Ever wondered how your torque wrench ‘clicked’ when you reached the torque goal? This video will not only discuss how to use a torque wrench (properly), but we also disassemble a perfectly good torque wrench to see what makes it “click.” You may be surprised at how simple the mechanism really is.
How To Use a Torque Wrench Properly
Before digging into the internals, we wanted to take a moment to discuss the essentials of using a torque wrench. In our case, we were using the torque wrench that’s included with the Sonic Tools 958-piece Mechanics Toolbox that we reviewed a few weeks ago. This is a 1/2″-drive torque wrench that has an operating range of 80Nm to 400Nm (60 – 250 ft-lbs). First, we unlocked the handle, then turned the handle to find the 140 ft-lb mark in through the magnified window on the torque wrench.

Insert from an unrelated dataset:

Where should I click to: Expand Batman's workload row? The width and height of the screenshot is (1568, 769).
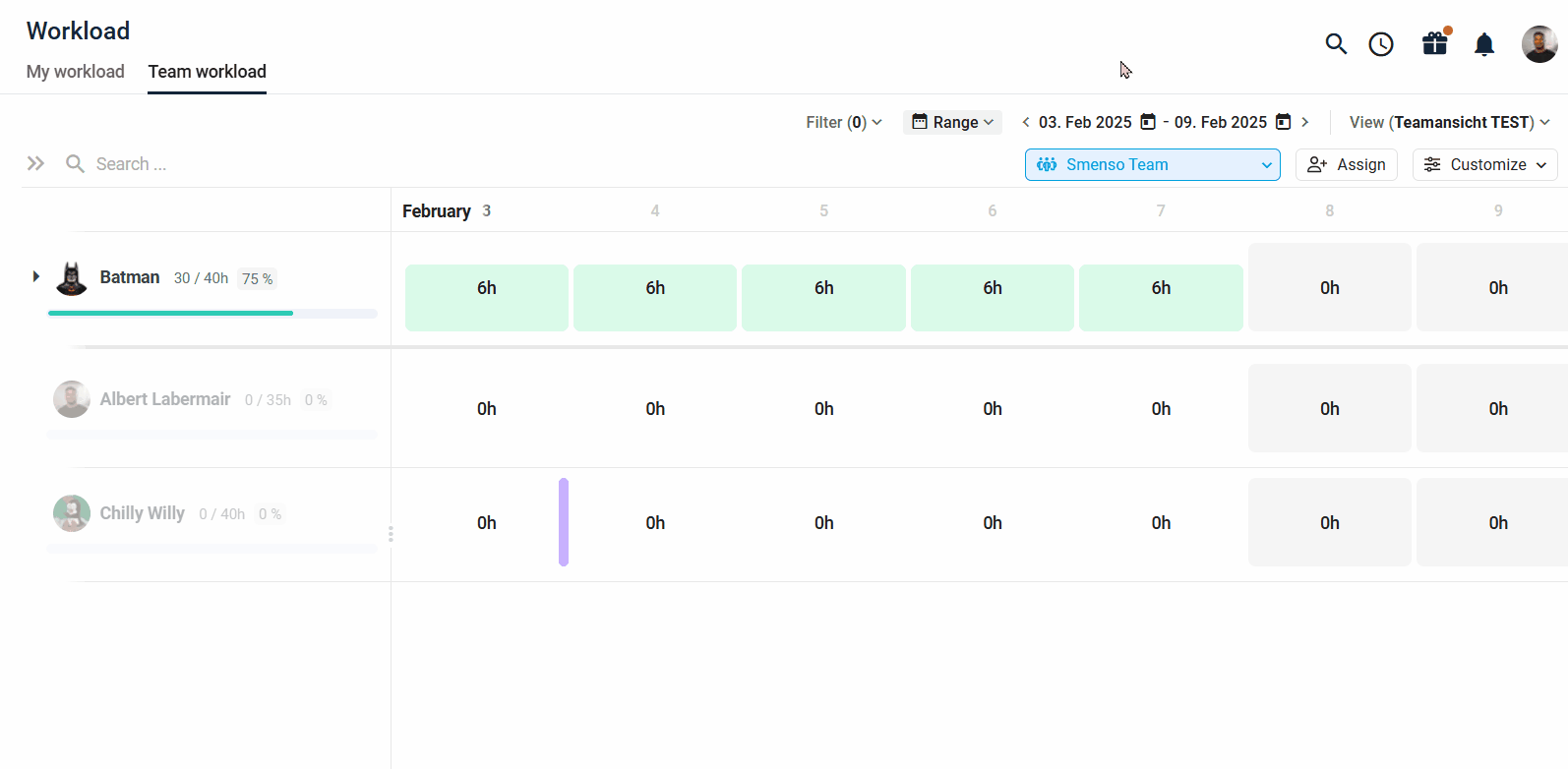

Now, we want to use a smooth pull or push to achieve the needed torque, and don’t rush this. You can easily surpass your torque measurement if you’re jerking or not paying attention. As soon as you hear and feel the click, stop. Just because it clicks doesn’t mean that it stops tightening.
What Makes It Click?
Now that we’ve covered how to use a torque wrench, let’s look at what makes that clicking sound. I’ve been using click-stop torque wrenches most of my life, and I never exactly knew how it all worked. Taking one apart, it’s very elementary. Basically, a large spring is compressed against a key, when the force applied to the handle overcomes that force and friction on the key, then Click! The internal conical shaped shaft slaps the side of the handle and the key rolls 90-degrees to the next side. See the video for much more detail.